Pemerintah bakal menggeral retreat bagi kepala daerah di tengah kebijakan efisiensi anggaran yang sedang diterapkan. Acara yang rencananya bakal digelar pada Februari 2025 ini diklaim untuk memperkuat koordinasi pembangunan daerah, dengan catatan digelar hanya dalam waktu 14 hari dari biasanya yang memakan waktu hingga 1-2 bulan.
Meski begitu, pelaksanaan retreat kepala daerah ini pun tetap menuai kritik dari berbagai pihak. tetapi di sisi lain menuai kritik dari berbagai pihak. Masyarakat mempertanyakan urgensi kegiatan tersebut di tengah berbagai pemangkasan anggaran yang berdampak pada layanan publik.
Anggota Majelis Tinggi Partai X, Rinto Setiyawan menyoroti bahwa keputusan pemerintah ini yang dianggap bertolak belakang dengan prinsip efisiensi yang sedang dikedepankan. Seharusnya, kebijakan pemerintah didasarkan pada prinsip efektivitas, efisiensi, dan transparansi dalam menjalankan kewenangan.
Menurut Rinto, jika benar efisiensi anggaran menjadi prioritas, maka segala bentuk pengeluaran harus berdasarkan skala urgensi yang jelas. Kegiatan retreat yang memerlukan anggaran besar berpotensi bertolak belakang dengan upaya penghematan yang digaungkan pemerintah.
Dengan kata lain, koordinasi pemerintahan seperti yang sebelumnya dilakukan melalui retreat dikatakan Rinto bisa dilakukan dengan metode yang lebih hemat, seperti melalui teknologi komunikasi atau pertemuan berbasis daring.
“Kami memahami pentingnya koordinasi antarkepala daerah, tetapi harus dipastikan bahwa metode yang digunakan benar-benar efektif dan efisien. Di era digital seperti sekarang, apakah retreat ini satu-satunya cara? Bukankah ada teknologi yang memungkinkan pertemuan dengan biaya lebih rendah?” ujar Rinto.
Partai X, yang menjadikan efektivitas, efisiensi, dan transparansi sebagai prinsip utama dalam menjalankan kewenangan, menilai kebijakan ini perlu dikaji ulang. Rinto menegaskan, penghematan anggaran seharusnya tidak hanya diberlakukan pada sektor layanan publik, tetapi juga pada kegiatan pemerintah yang tidak memiliki dampak langsung bagi masyarakat.

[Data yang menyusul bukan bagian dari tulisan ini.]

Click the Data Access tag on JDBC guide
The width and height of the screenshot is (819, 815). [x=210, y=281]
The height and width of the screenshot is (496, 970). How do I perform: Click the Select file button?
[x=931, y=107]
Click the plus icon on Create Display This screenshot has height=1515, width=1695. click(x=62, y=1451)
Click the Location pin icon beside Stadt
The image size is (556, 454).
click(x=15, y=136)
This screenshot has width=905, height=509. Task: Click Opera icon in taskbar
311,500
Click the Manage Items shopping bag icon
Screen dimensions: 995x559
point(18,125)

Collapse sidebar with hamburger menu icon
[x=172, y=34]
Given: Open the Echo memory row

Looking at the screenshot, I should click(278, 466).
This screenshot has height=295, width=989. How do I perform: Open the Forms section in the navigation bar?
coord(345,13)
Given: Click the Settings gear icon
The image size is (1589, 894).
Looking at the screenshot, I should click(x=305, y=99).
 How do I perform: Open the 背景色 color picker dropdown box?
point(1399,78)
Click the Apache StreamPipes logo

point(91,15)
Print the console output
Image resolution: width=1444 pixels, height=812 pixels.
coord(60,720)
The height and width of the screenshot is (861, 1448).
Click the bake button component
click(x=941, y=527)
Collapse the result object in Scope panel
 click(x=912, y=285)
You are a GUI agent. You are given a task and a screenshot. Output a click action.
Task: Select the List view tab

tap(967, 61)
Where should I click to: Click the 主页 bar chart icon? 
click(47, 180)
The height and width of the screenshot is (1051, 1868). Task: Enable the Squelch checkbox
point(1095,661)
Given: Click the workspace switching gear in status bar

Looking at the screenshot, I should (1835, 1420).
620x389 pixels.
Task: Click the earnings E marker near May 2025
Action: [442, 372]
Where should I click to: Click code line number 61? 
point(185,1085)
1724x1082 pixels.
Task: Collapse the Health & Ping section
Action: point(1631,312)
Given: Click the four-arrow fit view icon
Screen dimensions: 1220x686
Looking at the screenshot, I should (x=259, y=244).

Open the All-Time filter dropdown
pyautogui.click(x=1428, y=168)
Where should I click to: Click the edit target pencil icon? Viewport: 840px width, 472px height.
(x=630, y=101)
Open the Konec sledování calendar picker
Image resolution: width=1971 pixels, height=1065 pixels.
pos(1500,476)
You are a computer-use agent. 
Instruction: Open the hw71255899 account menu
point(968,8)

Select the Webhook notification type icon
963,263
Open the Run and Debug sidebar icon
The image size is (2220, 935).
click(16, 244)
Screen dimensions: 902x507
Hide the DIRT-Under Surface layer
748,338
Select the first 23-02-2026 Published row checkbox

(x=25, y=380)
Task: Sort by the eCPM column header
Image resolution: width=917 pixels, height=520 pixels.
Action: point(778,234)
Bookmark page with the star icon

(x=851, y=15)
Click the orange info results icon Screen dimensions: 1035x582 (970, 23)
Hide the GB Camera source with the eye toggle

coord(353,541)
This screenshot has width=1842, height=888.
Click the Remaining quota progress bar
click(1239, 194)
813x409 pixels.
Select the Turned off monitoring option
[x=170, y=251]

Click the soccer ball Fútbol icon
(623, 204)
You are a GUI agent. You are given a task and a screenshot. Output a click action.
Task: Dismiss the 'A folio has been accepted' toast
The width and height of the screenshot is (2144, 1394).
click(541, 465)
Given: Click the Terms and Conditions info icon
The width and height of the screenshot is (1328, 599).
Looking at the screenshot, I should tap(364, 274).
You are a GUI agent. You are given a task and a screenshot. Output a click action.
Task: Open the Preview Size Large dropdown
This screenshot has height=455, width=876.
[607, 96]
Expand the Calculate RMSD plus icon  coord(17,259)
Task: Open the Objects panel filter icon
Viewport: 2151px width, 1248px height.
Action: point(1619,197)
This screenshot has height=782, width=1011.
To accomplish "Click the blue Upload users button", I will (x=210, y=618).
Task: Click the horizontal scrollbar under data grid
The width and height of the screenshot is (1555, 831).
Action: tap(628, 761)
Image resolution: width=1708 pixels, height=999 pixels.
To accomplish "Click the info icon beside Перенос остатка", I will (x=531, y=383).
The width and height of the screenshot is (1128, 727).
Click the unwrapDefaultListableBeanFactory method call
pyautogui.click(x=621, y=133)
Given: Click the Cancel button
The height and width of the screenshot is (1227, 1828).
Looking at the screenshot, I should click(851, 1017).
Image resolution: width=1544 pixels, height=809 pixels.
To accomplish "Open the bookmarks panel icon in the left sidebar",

Lebih lanjut, Rinto mengkritisi kebijakan pemerintah yang sering kali lebih mengutamakan kepentingan elite dibanding kesejahteraan rakyat. Ia mencontohkan pemangkasan anggaran di beberapa sektor penting seperti pendidikan dan kesehatan, yang justru berdampak langsung pada masyarakat kecil.
“Jika pengurangan anggaran diberlakukan untuk sektor-sektor yang bersentuhan langsung dengan rakyat, seperti kesehatan dan pendidikan, maka pengeluaran untuk acara seperti retreat perlu dipertanyakan urgensinya,” tegasnya.
Apalagi, Partai X yang berpegang teguh pada nilai-nilai Pancasila, terutama sila ke-5 tentang keadilan sosial bagi seluruh rakyat Indonesia, dalam hal ini menyoroti setiap kebijakan negara harus dapat dipertanggungjawabkan secara moral dan rasional. Retreat kepala daerah di tengah efisiensi anggaran menimbulkan pertanyaan apakah keadilan telah diterapkan secara proporsional dalam pengelolaan keuangan negara?
“Jangan sampai efisiensi ini hanya menyasar rakyat kecil, sementara belanja negara untuk kepentingan elite tetap berjalan seperti biasa. Ini bukan sekadar masalah anggaran, tetapi soal keadilan sosial, sebagaimana termaktub dalam sila ke-5 Pancasila,” kata Rinto.
Partai X menekankan, negara harus dijalankan dengan konsep yang jelas, di mana kebijakan harus berorientasi pada kepentingan rakyat. Dalam hal ini, Rinto dengan tegas meminta pemerintah untuk memastikan bahwa setiap rupiah yang dikeluarkan memiliki manfaat nyata bagi masyarakat.
“Jika ingin efisiensi, maka lakukan secara menyeluruh, bukan setengah-setengah. Jangan sampai rakyat diminta berhemat, tapi pejabat tetap bermewah-mewahan,” ungkapnya.
Lantas, haruskah ada retreat di tengah efisiensi anggaran? Menurut Partai X, pemerintah perlu meninjau kembali skala prioritas dan memastikan bahwa kebijakan yang diambil benar-benar membawa manfaat nyata bagi masyarakat luas. “Sebab, ini bukan sekadar agenda seremonial bagi para pejabat,” pungkas Rinto.